_Texte fourni_:
Gérard Aschieri,  Libertés et responsabilités pour une école démocratique,  Numéro 22

Enseignant, fonctionnaire et citoyen

Face aux tentations managériales et autoritaires qui se développent pour encadrer et corseter le métier d’enseignant au service d’une politique néo libérale, le statut de fonctionnaire dont relèvent les enseignants est à la fois la garantie d’un exercice responsable et citoyen de leur métier et la réponse aux besoins d’un service public assurant à tous l’accès à une éducation de qualité.

Dans son audition devant une commission du Sénat[1]Audition par la commission de la culture du Sénat, le 10 mars 2021., l’Inspecteur Général honoraire Jean Pierre Obin défend à juste titre l’idée d’une formation des enseignants à la laïcité mais il préconise de la contrôler strictement et d’en bannir certains universitaires comme « Jean Baubérot ou sa disciple Mme Zuber qui diffusent dans les médias et à l’université des conceptions de la laïcité qui sont complètement en opposition avec celle du ministre ». Derrière cette préconisation, qui nie l’intérêt du débat scientifique et relève de la chasse aux sorcières, se dissimule une conception rétrograde du métier d’enseignant, conçu comme un métier d’exécution, au service d’un ministre et de sa pensée. Une conception que l ‘on retrouve depuis quelques années dans les tentatives incessantes de caporalisation des enseignants et d’encadrement tant de leur liberté pédagogique que de leur liberté d ‘expression. Tout le contraire de ce qu’implique le statut des fonctionnaires dont ceux-ci relèvent.

La fonction publique : une construction moderne et démocratique.

De fait notre République a fait le choix de mettre en place une fonction publique reposant sur la loi et non le contrat et celle-ci (à la différence d’autres pays) inclut les enseignants et autres personnels du service public d’éducation. Ce choix repose sur l’idée – toujours actuelle – que les fonctionnaires sont au service de l’intérêt général et que, pour cette raison, leur indépendance doit être assurée vis-à-vis des pressions politiques, religieuses ou économiques, voire de l’arbitraire administratif : pour la garantir il est nécessaire de recourir à la loi, expression de la volonté générale, plutôt qu’au contrat où c’est l’accord des deux parties qui fait la règle.

_Votre consigne_: Citez mot pour mot le passage du texte fourni qui commence par « Face aux tentations » et se termine par « éducation de qualité. ».

_Entrées de données_:
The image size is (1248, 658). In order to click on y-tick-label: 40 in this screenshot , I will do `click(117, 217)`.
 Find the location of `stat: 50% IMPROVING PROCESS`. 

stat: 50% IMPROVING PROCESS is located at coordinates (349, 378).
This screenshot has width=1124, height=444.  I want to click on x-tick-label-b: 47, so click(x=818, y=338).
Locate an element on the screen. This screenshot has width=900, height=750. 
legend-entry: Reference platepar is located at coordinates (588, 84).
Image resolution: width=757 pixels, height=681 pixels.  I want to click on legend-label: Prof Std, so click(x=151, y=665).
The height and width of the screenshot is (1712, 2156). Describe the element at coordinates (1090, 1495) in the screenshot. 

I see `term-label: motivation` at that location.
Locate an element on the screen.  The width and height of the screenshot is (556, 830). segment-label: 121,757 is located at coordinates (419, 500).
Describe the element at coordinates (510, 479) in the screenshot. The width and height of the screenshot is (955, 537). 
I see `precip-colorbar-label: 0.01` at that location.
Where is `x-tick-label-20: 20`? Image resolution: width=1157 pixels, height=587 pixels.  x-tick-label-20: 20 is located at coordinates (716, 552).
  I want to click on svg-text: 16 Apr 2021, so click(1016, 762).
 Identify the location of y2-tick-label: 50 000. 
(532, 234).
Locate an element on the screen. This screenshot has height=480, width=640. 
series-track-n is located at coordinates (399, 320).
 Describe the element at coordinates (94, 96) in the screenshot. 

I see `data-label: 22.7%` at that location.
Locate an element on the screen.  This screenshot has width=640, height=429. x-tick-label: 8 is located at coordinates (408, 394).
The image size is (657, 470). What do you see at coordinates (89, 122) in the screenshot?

_Résultat obtenu_:
Face aux tentations managériales et autoritaires qui se développent pour encadrer et corseter le métier d’enseignant au service d’une politique néo libérale, le statut de fonctionnaire dont relèvent les enseignants est à la fois la garantie d’un exercice responsable et citoyen de leur métier et la réponse aux besoins d’un service public assurant à tous l’accès à une éducation de qualité.